Keep writing the article about the Justice Department and the changed plea deal for the two lawyers in the Molotov cocktail case, starting right after its last sentence.

[[ TEXT SHOWN, beginning ]]

The Department of Justice (DOJ) is the federal agency responsible for investigating and prosecuting crimes. In recent years, there has been significant public scrutiny of the DOJ’s decision-making process when it comes to indicting individuals involved in high-profile events.
The DOJ has gone after January 6 protesters with the full extent of the law, even possibly targeting the wrong people, while ignoring the rioters in 2020 and altering the plea deals for leftist terrorists in the case where two lawyers threw Molotov cocktails at police cruisers.
Colinford Mattis and Urooj Rahman pleaded guilty to one count of possessing and making an explosive device last year. Instead of continuing with the plea deal, the DOJ rescinded it and allowed them both to plead guilty to conspiring to assemble the Molotov cocktail and damage a New York Police Department patrol vehicle.

[[ TEXT SHOWN, end ]]
[[ AVAILABLE DATA, beginning ]]

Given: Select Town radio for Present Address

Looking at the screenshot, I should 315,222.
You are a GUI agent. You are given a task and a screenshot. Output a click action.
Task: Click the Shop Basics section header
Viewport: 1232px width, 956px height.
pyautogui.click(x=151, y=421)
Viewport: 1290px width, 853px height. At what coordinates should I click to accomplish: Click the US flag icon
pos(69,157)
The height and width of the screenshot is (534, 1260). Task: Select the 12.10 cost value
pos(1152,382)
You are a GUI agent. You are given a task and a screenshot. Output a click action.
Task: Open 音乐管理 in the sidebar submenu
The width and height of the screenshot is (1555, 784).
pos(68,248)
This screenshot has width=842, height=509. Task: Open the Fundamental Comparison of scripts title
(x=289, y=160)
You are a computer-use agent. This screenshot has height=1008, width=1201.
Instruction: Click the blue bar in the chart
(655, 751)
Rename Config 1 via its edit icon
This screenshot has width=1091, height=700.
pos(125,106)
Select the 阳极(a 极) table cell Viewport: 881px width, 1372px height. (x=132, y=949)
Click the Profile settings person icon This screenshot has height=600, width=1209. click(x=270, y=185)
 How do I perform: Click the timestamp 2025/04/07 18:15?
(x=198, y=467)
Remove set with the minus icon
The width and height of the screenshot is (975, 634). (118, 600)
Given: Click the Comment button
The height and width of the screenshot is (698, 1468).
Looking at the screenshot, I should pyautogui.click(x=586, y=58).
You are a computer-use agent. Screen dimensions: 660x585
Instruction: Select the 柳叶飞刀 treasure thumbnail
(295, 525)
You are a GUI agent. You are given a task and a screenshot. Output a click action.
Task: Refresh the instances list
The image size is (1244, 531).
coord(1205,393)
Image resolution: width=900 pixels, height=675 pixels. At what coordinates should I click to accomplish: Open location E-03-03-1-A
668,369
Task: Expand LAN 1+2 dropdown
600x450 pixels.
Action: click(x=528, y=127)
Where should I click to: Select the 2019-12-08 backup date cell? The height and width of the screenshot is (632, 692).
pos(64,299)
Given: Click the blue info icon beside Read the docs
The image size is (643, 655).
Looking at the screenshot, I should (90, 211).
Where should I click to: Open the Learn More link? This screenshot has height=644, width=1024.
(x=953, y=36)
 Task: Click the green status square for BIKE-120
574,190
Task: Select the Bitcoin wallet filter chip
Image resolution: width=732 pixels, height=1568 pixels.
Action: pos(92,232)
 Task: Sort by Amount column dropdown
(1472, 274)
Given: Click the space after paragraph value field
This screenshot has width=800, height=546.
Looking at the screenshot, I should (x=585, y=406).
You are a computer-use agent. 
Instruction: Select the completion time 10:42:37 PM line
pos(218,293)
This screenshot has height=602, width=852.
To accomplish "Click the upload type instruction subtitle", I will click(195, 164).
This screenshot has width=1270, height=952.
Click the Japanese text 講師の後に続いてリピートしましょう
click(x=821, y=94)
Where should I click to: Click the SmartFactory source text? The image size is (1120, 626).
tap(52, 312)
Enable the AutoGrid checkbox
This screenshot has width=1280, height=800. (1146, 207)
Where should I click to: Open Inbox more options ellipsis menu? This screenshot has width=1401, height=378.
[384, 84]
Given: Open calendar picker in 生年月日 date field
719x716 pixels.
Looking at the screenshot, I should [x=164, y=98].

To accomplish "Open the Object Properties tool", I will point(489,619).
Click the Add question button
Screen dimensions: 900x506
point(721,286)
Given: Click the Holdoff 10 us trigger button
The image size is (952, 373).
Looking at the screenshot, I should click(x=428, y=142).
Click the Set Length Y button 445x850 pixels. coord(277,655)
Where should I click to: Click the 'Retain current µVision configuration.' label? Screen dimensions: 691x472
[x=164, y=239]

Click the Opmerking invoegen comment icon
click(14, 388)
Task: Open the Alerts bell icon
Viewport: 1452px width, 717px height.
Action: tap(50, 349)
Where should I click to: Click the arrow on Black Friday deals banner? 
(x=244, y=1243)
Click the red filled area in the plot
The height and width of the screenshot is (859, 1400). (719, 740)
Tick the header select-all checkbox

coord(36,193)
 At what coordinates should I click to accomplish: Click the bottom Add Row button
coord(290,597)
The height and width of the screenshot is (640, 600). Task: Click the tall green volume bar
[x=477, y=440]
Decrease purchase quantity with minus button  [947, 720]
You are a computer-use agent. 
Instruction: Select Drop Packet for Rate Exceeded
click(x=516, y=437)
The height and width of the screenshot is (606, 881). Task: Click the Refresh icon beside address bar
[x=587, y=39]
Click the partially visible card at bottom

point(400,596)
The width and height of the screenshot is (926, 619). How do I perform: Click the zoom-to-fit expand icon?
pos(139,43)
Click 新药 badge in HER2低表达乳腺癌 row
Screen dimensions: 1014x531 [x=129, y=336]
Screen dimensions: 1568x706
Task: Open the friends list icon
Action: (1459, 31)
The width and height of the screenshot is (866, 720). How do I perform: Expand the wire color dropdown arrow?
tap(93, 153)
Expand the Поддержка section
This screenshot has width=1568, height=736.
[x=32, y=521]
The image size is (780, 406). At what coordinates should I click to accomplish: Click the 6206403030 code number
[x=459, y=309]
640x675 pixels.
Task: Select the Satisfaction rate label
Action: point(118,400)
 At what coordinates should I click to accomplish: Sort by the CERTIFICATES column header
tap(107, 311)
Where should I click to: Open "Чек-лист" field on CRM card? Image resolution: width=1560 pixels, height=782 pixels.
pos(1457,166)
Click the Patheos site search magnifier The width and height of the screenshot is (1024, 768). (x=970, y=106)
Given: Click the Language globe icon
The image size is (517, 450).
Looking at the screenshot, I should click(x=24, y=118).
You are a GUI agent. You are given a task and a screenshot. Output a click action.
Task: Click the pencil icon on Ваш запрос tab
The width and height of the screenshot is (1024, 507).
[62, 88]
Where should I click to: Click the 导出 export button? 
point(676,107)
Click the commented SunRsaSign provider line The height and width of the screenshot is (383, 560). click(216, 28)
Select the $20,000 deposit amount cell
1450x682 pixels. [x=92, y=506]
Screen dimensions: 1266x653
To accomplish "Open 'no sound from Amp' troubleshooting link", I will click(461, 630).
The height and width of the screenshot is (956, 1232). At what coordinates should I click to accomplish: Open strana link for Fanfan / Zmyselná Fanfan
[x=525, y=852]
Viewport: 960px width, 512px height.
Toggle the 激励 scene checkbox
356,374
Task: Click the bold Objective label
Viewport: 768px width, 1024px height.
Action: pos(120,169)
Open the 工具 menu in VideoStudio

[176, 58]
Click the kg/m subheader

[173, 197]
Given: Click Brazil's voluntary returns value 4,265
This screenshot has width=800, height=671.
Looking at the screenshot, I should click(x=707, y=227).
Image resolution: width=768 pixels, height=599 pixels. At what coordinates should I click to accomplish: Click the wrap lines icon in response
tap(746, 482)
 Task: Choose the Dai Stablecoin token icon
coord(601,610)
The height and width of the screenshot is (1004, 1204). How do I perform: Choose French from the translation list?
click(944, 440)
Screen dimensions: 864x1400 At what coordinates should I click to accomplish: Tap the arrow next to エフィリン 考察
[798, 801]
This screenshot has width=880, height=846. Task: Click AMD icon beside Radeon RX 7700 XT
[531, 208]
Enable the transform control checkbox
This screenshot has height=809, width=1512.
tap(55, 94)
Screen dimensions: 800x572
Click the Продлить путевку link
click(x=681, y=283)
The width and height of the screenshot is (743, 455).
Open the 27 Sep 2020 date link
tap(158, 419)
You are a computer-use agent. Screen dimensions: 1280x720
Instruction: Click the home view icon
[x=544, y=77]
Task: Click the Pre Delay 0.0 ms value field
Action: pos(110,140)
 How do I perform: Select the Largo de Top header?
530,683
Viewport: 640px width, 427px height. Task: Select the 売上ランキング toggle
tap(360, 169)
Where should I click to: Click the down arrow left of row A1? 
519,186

[[ AVAILABLE DATA, end ]]

**REPLY TO THE TASK:**
Jonathan Turley, George Washington University law professor, said, “That is a nosebleed of a drop in the severity and punishment for this violent attack. It is a sharp contrast to the harsh position taken by the Biden Justice Department on many of those accused of rioting on January 6. Attorney General Merrick Garland cited the threat to police officers in pledging an unprecedented effort to charge and convict those involved on any level in the riot.”
In the case of Michael Flynn, he was pressured to plead guilty to lying to the FBI but there was no punishment for former FBI Deputy Director Andrew McCabe when he leaked sensitive information to the Clinton campaign during the “Russia collusion” investigation and lied about it. After McCabe was fired, President Joe Biden’s Justice Department restored his full pension.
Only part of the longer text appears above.